To my eye, the results are very unrealistic and tonally the face does not match the neck of the model. It could just be not to my taste. What do others think?

Totally unrealistic results, plastic skin.

I've used this software a bit and what it can do is pretty powerful. I do agree with the other comments, this probably went a little too far but that's always easy to say when you have a before and after slider to compare it to the original. I do find it hard to compare the retouching when the color palate has been altered as much as it has too.
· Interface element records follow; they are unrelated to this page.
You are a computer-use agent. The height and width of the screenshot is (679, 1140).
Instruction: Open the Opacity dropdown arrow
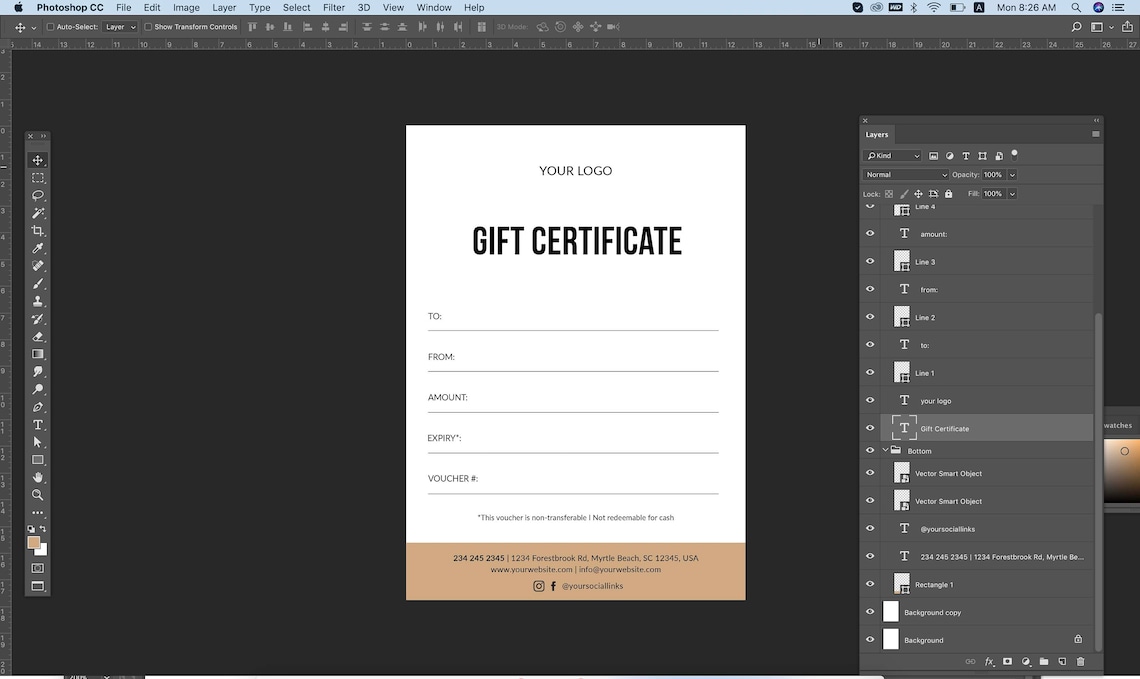1011,175
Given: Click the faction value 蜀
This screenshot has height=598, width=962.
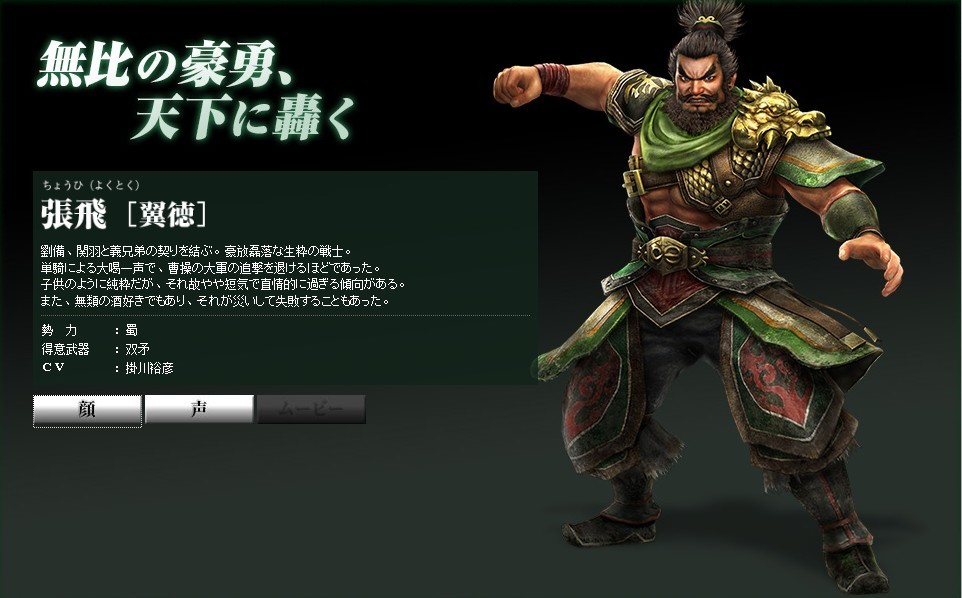Looking at the screenshot, I should pyautogui.click(x=132, y=331).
For the article I did push the plugin to it's extremes simply to show how far it can go, perhaps too far ;) The light slider was more than adequate for this model's skin as you can probably tell. Please check out the upcoming colour grading article where you can see it used to subtly adjust the skin.

But why push to the extremes for the sake of the article? Surely for the article and for photographers we all want to see the most realistic ability of the software. I dont think anyone at all has even the slightest interest in the extremes to show how far it can go.

ruined the pic sorry :)

It would have been nice if you could have used an example photo with better lighting. Up lighting from below the model is about as unflattering as it gets. Just my 2-cents

Really appreciate the comments and although I did take the edit to extremes, which doesn't do the plugin justice, I thought I'd also provide a more natural edit to let you see how the plugin works. Raw image, no edits, and simply light, medium, and strong applied.

This seems quite powerful, if you can mask areas like the neck then you can easily correct the highlights and shadows. The comment section seem to be attacking the messenger which isn't very smart. If this plug-in worked with Affinity I would probably be all over it. It is a great time to be in photography with so many tools available.

This pic is i think not good example, original image have already weird lightning

I think the problem with these examples are:

1. The model have good skin to begin with. So, trying to smooth out good skin will just look plastic. Here's a larger view of the before: https://cdn.fstoppers.com/styles/full/s3/media/2023/02/07/before_2.jpg

2. The lighting is bad to begin with. It's uplighting. Then, you end up thinking smoothing skin will fix it. Then, you end up over doing it.

That is totally correct the model had great skin to begin with and no need for softening. The uplighting was requested by the client to emphasize the difference in the makeup applied to the face to that of the body. It actually had a hard edge under the chin and was used to provide a visual reference for the non-blending of makeup.